I suspect John might have been amused at learning that paper napkins could elicit such strong emotions from me. But I also know he would have been touched by how our family and friends rallied around me that day. That he would have loved watching his mother and me labor over the rosemary and garlic turkey he was so excited to make. After some trial, some error, and many tears, it turned out perfectly. Later that night, the Jets defeated the Bengals, 26 to 10.

Of the many things I miss about John—our little routines and our intimate conversations, the dreams we dreamed at that farmhouse table of ours—it's the simple pleasure of cooking with him that I miss most. I miss the evenings when he would grill steaks out back as I prepared the sides and salads in our kitchen, popping out the screen of the window and passing platters back and forth through it. I miss making him my pan-seared chicken breast with pesto-tossed green beans and yellow rice, a dish he loved so much that he once snapped a photo of it—a photo I found while scrolling through his phone weeks after he died.

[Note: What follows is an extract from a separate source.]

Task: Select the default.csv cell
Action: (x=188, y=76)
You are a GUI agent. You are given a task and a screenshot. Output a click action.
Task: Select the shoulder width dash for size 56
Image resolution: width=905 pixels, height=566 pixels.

Time moves on, and as I slowly rebuild my life, I think about John whenever I brown some onions and garlic for a Sunday sauce, or grill hamburgers and hot dogs for our nieces and nephews at summer cookouts. Though he's been gone for five years, I am still cooking for John. I am still cooking for the both of us. As another Thanksgiving approaches, my sixth without him, I am thankful that I married an optimist, thankful that his optimism has carried me through all of the sadness, thankful that it always will.